How To Choose a Bank

Finding the right bank takes time and patience, and it can be difficult to figure out where to start. Here are some tips on what to look at first when trying to choose the right bank:

  • Identify core values: One of the best things you can do is to research the bank branches in your area, read their mission statements and learn how their values align with yours. For example, you might want a more community-oriented bank rather than a big national one.
  • Determine your needs: Take a moment to identify the products and services you need. Check which banking services you are currently using and then find a bank that offers the same or even better options.
  • Read the fine print: If you think you’ve found the right bank, read the associated disclosures before opening an account. You don’t want to sign up for an account with requirements you’ll never meet.

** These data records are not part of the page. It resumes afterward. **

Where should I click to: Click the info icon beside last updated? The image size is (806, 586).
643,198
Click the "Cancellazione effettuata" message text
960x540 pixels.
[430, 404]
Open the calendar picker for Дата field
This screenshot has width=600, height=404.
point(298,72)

5 Tips for Choosing a New Bank

Wading through all the different banking options available can be a head-spinning experience, so it’s important to tighten your focus. Outlining and narrowing your search criteria will come in handy as you search for a new bank. Here are five questions to ask yourself, and corresponding answers, to help you when choosing a bank:

  1. What kind of bank do you need?
  2. How advanced is the bank’s technology?
  3. What are the bank’s fees?
  4. How accessible is the bank?
  5. Is a bank or credit union better for your needs?

1. What Kind of Bank Do You Need?

Banks come in many shapes and sizes — from small community institutions to huge national and international banks — but all offer similar products and services. Here are some things to consider when identifying the types of accounts and services you need:

  • ATM availability: If you’d rather withdraw cash at an ATM instead of through a teller, your ideal bank should have ATMs near where you spend your time. Otherwise, you might rack up fees using out-of-network ATMs.
  • Minimum balance requirements: Some banks require you to maintain a minimum balance to avoid a monthly maintenance fee. You should make sure you can meet the requirements before opening an account.
  • Customer service options: If you’re willing to give up the personal experience of walking into a branch to speak with a bank employee directly, you might find better interest rates and account terms at online banks. On the other hand, an online bank might not be the best choice if you prefer having a branch nearby.
  • Types of accounts: You don’t have to find a single bank that meets all your financial needs. An online bank might be the best option for a savings account if it offers a high annual percentage yield. A local brick-and-mortar bank might be a better choice if you like to keep your checking account closer to home.
  • Travel convenience: If you spend a lot of time on the road, you’ll find it easier to access your cash — and avoid ATM fees — if you choose a national bank or one that’s a member of a large network.
A Better Way to Bank

2. How Advanced Is the Bank’s Technology?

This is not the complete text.